Ma il massimo degli onori il sicomoro lo aveva nella sua terra d’origine, l’Egitto. Lì era consacrato alla dea Hathor,la “signora del sicomoro”, dea dell’amore e della gioia.

La mitologia egizia è ricca di simboli affascinanti e quello della dea Hathor, che in una delle tante versioni è madre e sposa di Horus – dio del sole che al tramonto veniva mangiato dalla dea e all’alba restituito alla vita – è sicuramente evocativa di fantasie che si legano al ciclo vitale e spiegano perché il legno del sicomoro veniva usato per i sarcofagi: oltre ad essere un legno di lunga durata, era considerato come il ventre della dea madre in cui veniva deposta la salma per il suo viaggio nell’al di là. Quindi una sorta di rigenerazione e di legame tra in prima e il poi, argomento che ha sempre assillato il genere umano portando ad elaborazioni fantastiche spesso accolte nelle diverse religioni.

Sia in Egitto che nelle zone più calde della Palestina l’albero può vivere per molti secoli o forse millenni se quello che ho davanti è davvero lo stesso dove si fermò Gesù. Il suo latice è stato fin dagli egizi per scopi medicinali. In particolare per curare la scrofolosi, una malattia infettiva che attacca i linfonodi e produce fistole epidermiche. Inoltre era usato come vermifugo, contro la dissenteria, per curare il mal d’orecchi e per favorire la cicatrizzazione delle ferite.

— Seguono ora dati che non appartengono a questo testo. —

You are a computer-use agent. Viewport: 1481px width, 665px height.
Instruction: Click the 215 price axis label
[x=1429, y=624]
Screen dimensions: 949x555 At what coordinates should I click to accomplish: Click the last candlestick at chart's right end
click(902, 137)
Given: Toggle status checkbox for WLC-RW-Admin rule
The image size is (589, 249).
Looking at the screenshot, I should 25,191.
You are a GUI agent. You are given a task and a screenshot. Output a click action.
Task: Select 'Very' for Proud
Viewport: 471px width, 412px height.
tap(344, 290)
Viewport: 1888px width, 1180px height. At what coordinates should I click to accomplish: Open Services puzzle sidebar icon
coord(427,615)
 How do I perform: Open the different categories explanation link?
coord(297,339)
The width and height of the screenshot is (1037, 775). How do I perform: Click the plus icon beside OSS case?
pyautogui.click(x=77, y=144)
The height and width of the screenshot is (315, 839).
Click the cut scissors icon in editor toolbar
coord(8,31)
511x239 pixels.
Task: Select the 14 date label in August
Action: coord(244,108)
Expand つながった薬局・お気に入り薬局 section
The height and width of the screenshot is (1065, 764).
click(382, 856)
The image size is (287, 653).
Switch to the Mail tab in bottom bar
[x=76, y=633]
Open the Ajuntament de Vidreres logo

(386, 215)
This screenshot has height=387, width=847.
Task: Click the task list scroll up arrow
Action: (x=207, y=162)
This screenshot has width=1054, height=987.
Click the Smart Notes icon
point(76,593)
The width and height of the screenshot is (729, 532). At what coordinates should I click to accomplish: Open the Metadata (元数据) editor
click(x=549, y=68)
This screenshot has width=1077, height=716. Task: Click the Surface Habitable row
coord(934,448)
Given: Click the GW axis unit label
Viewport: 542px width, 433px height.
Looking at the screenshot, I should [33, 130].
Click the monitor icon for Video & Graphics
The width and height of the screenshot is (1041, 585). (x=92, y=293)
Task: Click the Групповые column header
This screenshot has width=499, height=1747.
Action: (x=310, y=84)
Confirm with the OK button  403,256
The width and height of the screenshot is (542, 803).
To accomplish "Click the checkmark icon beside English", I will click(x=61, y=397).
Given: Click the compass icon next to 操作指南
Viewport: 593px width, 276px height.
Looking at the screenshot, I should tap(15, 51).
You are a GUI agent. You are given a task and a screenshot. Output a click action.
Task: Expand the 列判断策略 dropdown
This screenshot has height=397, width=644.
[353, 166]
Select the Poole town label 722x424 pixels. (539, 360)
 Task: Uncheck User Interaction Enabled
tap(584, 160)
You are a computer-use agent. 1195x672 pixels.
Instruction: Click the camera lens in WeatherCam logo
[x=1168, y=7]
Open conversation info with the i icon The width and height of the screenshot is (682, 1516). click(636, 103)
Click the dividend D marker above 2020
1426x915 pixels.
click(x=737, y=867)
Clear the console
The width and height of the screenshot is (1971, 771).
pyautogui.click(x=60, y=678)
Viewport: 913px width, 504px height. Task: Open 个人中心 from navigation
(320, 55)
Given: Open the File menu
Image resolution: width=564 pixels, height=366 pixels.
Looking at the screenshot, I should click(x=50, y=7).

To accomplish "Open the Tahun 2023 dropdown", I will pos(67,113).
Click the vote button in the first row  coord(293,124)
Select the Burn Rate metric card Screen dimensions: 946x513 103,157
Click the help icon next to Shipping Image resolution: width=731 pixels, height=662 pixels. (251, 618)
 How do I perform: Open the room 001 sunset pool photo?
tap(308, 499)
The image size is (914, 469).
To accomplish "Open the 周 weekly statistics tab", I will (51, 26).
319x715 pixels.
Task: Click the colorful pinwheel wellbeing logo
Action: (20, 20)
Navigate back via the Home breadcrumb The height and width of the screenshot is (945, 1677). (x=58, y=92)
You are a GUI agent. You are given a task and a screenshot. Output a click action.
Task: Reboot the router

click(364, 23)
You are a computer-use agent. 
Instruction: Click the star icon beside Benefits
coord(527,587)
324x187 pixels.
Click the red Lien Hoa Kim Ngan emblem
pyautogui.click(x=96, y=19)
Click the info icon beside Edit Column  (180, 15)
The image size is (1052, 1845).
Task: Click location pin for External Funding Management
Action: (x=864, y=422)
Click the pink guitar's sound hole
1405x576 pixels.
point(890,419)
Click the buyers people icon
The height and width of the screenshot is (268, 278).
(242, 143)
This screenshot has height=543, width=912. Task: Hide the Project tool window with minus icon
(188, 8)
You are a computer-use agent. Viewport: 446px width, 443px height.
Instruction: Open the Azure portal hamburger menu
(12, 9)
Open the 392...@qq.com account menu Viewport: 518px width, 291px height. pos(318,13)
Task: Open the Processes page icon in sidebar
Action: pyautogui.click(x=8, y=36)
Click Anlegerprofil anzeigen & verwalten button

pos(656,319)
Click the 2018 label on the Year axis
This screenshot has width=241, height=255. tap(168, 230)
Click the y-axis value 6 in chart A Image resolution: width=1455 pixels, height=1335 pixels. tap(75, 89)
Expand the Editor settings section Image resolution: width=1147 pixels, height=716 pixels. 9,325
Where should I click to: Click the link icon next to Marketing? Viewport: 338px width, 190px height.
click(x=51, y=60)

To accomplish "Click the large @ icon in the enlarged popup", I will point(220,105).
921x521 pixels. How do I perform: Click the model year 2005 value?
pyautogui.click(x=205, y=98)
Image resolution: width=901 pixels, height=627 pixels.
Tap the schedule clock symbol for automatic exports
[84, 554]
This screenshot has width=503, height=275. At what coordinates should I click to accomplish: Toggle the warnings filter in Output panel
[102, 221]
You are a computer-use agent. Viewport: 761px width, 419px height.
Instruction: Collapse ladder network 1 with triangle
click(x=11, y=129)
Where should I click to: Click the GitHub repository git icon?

I frutti del sicomoro, come quelli del fico, sono in realtà delle infiorescenze raccolte in un involucro carnoso mentre i frutti veri sono quelle migliaia di semini (si chiamano acheni) che seguono all’impollinazione prodotta da alcuni imenotteri che si introducono nell’opercolo dell’infiorescenza.

I siconii possono essere mangiati freschi o cotti in marmellata o anche essiccati, ma perché siano mangiabili è necessario forarli con un ago per consentire l’emissione di etilene, un gas che ne facilita la maturazione. In passato questa foratura era addirittura un mestiere con un nome preciso, perché in passato questi frutti erano una risorsa preziosa.

La zona più ricca di piantagioni di sicomoro in Palestina era la Valle del Giordano e in particolare Tecoa,proprio il villaggio dal quale Israele sta seguitando a cacciare la popolazione per costruire altri insediamenti illegali.

I sicomori non hanno voce, e la luna di Gerico resta a guardare.